Additional challenges getting services

Getting to the grocery is just one challenge for Arizona’s “food desert” poor, who have seen some state services cut as demand for services is increasing.

Budget cuts have forced the Arizona Department of Economic Security to close 42 offices around the state since 2009, leaving the remaining 144 offices to serve much larger areas.

The 2009 budget also caused the Department of Health Services to eliminate a program that had provided emergency food boxes to about 12,000 seniors in the state.

And the number of people enrolled in Supplemental Nutrition Assistance Program — the program formerly known as food stamps — has grown by 32,000 since May 2010, to more than 1 million today.

While there have been no cuts to direct food-assistance benefits, like SNAP or the Women, Infants and Children (WIC) program, state officials concede that the lowered level of services is a challenge for some.

“You have to spread the pain as broadly as you can,” said Steve Meissner, spokesman for the Department of Economic Security. “Those are tough choices you have to make. These are the reality of the tough choices that politicians talk about.”

Meissner said the reductions in programs and office locations have forced the agency to become more efficient in delivering services. Many applications for assistance are now online and or can be completed over the phone, for example.

But advocates say that can pose a challenge for low-income families who may not have a computer or a phone.

“Does it mean some (people in) rural areas have to travel?” Meissner asked. “Yes it does, but we are also doing the best at continuing services.”

He said that most of the office closures were in urban areas: 13 rural offices closed and 29 offices in metro areas were shuttered.

But an official with the Arizona Community Action Association stressed that office closures in rural areas make it harder for people to file for services, regardless of online options.

“In rural areas it (access) is an issue people don’t think of,” said Katie Kahle, program manager for ACAA. “Bigger issues are that there are no services to help them get to healthy food sources.”

Officials with the state health department say that while they have begun to look at ways to improve access to healthy food, they face the same budget challenges.

Sharon Sass, registered dietitian with the department, voiced concern for rural communities with low access to groceries and social services.
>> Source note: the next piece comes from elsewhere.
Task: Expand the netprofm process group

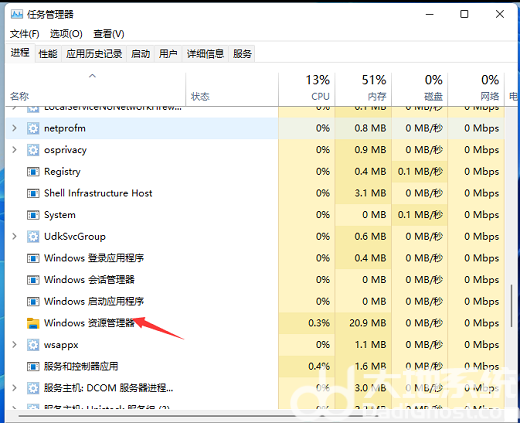Action: (14, 128)
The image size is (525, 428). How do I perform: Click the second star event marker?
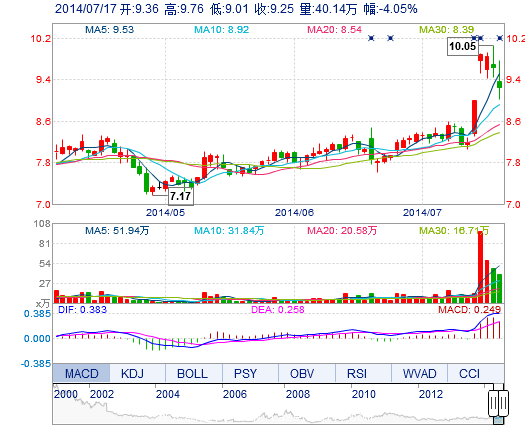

But she said there are programs, most of which are federally funded, aimed at shoring up food-access issues.

In October 2009, for example, the health department used about $9 million in federal funds to begin providing fresh fruit and vegetable vouchers to WIC participants, in addition to other services. The program offers vouchers worth $6 to $12 every month to eligible families to buy fresh fruits and vegetables, Sass said.

“Particularly in rural areas and the reservations, accessing healthy food is an issue,” Sass said.

What makes a food desert?

A food desert is a low-income area with low access to a grocery.

To qualify as a “low-income community,” a census tract must have either: – A poverty rate of 20 percent or higher or a median family income at or below 80 percent of the area’s median family income;

To qualify as a “low-access community”:

  • At least 500 people and/or at least 33 percent of the census tract’s population must reside more than one mile from a supermarket or large grocery store in urban areas.
  • At least 500 people and/or at least 33 percent of the census tract’s population must reside more than 10 miles from a supermarket or large grocery store in rural areas.